– ¿Qué es esto? -pregunté mientras me entregaba el papel.
– Después de que hayas hecho lo necesario, ve a este sitio a esta hora y lo comprenderás.
Cogí el papel, lo miré y me lo guardé en el bolsillo.
– Tengo unas fotografías -dijo-. Ahora las guardo en los cajones. Cuando las saco, lloro con desconsuelo, y eso no es bueno, ¿verdad? Pero deberías ver un par de ellas…
Se volvió hacia el mueble, abrió un cajón, rebuscó y finalmente sacó una foto. La miró con ternura.
– Toma -dijo, con la voz algo quebrada-. Ésta es tan buena como cualquier otra.

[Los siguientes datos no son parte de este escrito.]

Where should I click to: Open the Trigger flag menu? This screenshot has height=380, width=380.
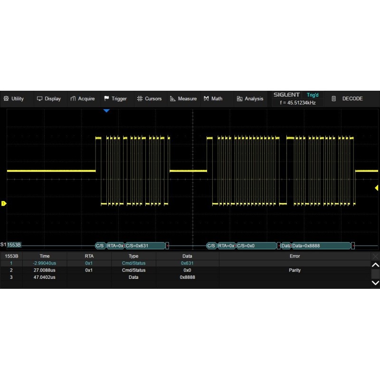[115, 99]
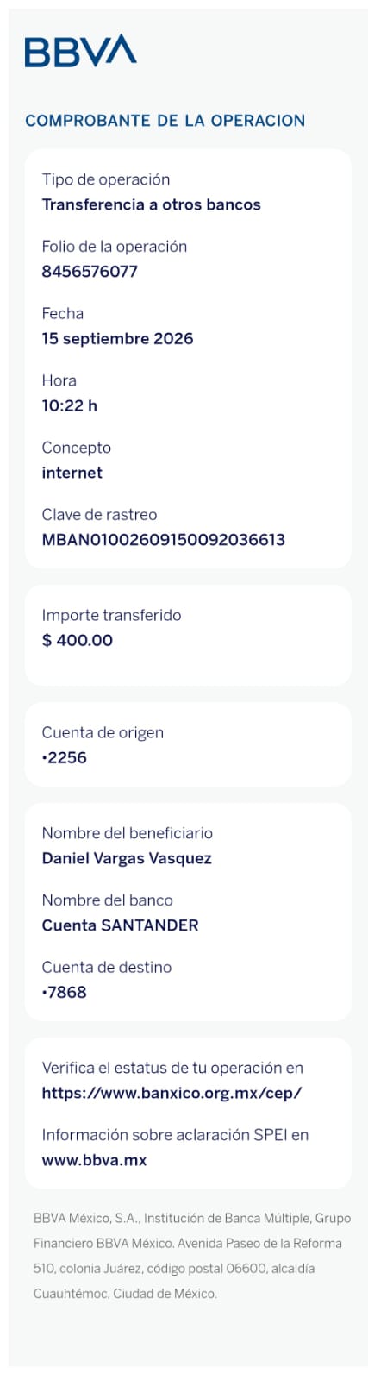Click the BBVA logo

point(80,51)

La hicieron después del campeonato estatal, poco antes de que ella cumpliera dieciocho años.
Había dos personas en la foto. Una adolescente sonriente y perdida de barro, alzando un trofeo dorado por encima de la cabeza, mientras un hombretón calvo, claramente su padre, la cogía en brazos. Sus rostros brillaban con esa inconfundible alegría de la victoria tras el sacrificio. La foto parecía estar viva, y durante un instante casi pude imaginar los vítores y las voces entusiastas y las lágrimas de felicidad que debieron de acompañar ese momento.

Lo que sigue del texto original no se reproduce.